### YOUR TASK
Please retype the line that contains "Pocketcasts (141, 1815)" and all lines that follow it to the end of the entries below, exactly as they stand, with nothing added.
─── INFORMATION GIVEN
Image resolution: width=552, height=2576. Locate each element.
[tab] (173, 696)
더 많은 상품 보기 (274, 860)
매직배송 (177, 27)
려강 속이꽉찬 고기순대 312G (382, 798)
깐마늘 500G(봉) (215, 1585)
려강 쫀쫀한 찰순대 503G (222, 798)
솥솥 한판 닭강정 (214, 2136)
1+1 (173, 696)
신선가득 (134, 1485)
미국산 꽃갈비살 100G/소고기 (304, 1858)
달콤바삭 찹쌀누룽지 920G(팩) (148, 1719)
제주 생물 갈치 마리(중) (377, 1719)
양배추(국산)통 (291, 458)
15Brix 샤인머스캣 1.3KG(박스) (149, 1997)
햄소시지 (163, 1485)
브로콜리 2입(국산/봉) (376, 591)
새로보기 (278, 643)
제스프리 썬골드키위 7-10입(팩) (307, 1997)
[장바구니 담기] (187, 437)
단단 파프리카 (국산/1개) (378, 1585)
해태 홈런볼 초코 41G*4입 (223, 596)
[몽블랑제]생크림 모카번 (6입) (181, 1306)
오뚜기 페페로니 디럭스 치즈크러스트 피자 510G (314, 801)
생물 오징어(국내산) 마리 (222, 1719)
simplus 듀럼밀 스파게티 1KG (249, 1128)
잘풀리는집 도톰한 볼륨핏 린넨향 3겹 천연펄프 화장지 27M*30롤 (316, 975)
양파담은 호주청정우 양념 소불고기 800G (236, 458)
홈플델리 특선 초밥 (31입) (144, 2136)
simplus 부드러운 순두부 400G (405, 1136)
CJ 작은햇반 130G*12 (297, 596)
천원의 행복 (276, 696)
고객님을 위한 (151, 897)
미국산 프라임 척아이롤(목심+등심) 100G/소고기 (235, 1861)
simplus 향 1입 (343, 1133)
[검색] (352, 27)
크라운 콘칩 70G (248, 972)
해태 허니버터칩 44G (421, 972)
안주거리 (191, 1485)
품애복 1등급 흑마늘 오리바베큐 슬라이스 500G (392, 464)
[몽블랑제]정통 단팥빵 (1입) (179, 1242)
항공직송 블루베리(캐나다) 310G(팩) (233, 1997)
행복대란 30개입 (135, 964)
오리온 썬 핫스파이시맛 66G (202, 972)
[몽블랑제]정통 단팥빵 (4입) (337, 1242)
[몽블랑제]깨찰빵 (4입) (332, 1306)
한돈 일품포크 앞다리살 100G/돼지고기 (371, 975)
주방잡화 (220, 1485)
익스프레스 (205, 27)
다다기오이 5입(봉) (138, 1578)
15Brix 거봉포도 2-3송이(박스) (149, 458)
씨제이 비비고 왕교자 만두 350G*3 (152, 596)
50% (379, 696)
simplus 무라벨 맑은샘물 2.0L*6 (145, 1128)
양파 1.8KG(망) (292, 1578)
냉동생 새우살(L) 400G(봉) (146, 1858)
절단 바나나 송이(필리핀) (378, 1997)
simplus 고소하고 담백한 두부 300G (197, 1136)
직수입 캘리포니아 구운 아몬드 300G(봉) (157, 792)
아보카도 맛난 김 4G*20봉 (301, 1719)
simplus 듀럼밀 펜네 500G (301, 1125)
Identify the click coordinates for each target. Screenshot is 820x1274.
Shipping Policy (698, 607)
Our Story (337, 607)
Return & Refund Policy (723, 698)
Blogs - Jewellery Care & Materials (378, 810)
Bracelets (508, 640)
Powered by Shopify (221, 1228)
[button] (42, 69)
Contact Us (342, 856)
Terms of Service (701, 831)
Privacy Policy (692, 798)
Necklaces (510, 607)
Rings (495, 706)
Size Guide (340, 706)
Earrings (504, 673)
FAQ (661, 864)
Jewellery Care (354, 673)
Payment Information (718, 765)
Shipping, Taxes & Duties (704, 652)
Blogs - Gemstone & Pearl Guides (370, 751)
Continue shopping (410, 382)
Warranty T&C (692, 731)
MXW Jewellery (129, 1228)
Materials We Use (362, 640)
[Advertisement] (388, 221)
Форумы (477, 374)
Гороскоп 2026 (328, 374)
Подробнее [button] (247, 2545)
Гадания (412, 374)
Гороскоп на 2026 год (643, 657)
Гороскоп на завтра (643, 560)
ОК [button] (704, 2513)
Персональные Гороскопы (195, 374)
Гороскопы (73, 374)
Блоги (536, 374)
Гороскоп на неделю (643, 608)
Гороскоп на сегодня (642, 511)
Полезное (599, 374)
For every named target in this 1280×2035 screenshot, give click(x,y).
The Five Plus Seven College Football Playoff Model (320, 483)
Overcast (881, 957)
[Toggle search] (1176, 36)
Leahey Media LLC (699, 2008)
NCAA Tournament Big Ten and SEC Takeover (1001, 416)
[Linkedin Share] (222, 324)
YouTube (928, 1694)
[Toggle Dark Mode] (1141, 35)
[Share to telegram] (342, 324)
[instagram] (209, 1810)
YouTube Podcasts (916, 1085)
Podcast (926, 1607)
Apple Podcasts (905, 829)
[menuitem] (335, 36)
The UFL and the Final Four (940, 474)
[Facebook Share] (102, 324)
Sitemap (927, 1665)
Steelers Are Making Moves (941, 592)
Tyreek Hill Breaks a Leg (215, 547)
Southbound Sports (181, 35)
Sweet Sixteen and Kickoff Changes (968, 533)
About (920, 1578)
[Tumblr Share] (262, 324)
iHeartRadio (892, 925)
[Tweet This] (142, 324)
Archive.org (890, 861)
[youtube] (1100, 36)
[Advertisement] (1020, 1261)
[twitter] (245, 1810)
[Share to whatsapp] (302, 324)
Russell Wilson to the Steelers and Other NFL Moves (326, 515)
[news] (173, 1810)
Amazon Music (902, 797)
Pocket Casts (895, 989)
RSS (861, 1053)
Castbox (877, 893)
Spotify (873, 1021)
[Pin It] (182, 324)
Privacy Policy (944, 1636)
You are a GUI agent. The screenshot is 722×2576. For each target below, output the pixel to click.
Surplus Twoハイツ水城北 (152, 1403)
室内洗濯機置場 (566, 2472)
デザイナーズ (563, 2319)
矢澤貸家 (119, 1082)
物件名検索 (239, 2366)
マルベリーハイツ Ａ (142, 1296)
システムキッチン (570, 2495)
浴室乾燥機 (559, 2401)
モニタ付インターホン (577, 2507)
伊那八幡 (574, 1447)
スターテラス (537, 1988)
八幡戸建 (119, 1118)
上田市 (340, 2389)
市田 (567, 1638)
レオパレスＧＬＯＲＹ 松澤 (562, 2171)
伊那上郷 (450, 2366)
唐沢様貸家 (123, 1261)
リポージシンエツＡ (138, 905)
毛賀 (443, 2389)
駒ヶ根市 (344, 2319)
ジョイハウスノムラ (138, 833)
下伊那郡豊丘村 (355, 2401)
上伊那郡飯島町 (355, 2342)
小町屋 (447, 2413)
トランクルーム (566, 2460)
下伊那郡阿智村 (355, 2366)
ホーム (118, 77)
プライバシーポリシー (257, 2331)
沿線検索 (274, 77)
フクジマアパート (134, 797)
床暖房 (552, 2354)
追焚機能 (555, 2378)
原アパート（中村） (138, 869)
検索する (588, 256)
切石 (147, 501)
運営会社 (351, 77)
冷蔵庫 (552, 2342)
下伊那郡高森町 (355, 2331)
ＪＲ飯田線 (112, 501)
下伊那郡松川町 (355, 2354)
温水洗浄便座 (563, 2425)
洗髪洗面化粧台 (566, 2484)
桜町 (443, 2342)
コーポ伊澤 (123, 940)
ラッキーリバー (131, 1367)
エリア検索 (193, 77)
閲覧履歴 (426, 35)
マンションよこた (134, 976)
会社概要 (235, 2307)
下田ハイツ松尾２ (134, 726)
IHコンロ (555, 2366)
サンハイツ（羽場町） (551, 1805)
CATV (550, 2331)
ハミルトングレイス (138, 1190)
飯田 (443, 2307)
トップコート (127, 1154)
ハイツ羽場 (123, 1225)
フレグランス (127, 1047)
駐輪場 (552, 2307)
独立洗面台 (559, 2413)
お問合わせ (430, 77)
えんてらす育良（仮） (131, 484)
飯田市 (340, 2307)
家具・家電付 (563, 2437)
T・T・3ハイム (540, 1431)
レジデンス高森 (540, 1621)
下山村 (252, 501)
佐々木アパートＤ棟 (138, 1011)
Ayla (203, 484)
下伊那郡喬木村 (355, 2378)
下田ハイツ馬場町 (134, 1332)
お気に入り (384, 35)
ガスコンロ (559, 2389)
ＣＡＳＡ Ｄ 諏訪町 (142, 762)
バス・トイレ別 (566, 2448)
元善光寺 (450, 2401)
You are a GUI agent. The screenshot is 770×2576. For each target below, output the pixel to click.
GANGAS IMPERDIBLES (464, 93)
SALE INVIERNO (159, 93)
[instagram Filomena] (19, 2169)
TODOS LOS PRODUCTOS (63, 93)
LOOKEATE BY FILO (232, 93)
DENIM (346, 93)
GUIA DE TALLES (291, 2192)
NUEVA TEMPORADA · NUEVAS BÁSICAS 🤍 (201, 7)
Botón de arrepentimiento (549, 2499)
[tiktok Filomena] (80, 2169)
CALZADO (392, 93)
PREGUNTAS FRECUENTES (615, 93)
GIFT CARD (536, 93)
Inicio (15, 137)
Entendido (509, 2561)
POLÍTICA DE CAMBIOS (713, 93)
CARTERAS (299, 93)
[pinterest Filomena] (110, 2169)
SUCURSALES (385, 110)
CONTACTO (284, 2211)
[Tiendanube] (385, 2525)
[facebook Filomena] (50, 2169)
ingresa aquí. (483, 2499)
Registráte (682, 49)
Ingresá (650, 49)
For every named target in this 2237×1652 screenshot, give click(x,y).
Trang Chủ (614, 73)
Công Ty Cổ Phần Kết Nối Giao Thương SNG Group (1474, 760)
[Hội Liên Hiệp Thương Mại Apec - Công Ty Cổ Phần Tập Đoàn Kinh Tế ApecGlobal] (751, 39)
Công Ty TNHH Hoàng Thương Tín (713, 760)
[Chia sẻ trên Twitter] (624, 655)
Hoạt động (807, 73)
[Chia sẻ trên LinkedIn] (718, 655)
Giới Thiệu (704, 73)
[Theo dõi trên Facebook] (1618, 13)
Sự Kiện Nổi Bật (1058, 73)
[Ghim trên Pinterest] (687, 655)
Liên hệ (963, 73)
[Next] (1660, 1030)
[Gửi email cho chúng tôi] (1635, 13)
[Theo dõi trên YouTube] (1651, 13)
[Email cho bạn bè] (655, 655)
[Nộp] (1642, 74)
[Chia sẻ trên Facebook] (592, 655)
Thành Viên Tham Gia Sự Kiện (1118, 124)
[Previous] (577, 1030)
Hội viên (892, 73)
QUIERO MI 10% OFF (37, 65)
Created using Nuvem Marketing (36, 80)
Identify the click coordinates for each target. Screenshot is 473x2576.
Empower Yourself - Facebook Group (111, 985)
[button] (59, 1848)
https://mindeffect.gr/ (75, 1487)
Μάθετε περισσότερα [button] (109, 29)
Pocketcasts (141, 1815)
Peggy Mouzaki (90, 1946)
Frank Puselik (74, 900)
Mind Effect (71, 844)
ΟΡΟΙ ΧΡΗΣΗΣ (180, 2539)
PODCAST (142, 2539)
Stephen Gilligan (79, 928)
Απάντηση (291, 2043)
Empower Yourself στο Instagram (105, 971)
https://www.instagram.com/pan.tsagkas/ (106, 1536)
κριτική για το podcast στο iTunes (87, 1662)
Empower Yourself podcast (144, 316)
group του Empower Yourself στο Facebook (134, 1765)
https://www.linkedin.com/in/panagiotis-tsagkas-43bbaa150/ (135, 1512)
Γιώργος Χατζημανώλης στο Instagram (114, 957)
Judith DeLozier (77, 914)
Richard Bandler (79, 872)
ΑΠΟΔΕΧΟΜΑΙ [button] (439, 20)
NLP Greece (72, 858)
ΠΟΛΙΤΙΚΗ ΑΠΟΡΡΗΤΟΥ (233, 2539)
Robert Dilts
──────
### RESPONSE BELOW
Pocketcasts (141, 1815)
Peggy Mouzaki (90, 1946)
Frank Puselik (74, 900)
Mind Effect (71, 844)
ΟΡΟΙ ΧΡΗΣΗΣ (180, 2539)
PODCAST (142, 2539)
Stephen Gilligan (79, 928)
Απάντηση (291, 2043)
Empower Yourself στο Instagram (105, 971)
https://www.instagram.com/pan.tsagkas/ (106, 1536)
κριτική για το podcast στο iTunes (87, 1662)
Empower Yourself podcast (144, 316)
group του Empower Yourself στο Facebook (134, 1765)
https://www.linkedin.com/in/panagiotis-tsagkas-43bbaa150/ (135, 1512)
Γιώργος Χατζημανώλης στο Instagram (114, 957)
Judith DeLozier (77, 914)
Richard Bandler (79, 872)
ΑΠΟΔΕΧΟΜΑΙ [button] (439, 20)
NLP Greece (72, 858)
ΠΟΛΙΤΙΚΗ ΑΠΟΡΡΗΤΟΥ (233, 2539)
Robert Dilts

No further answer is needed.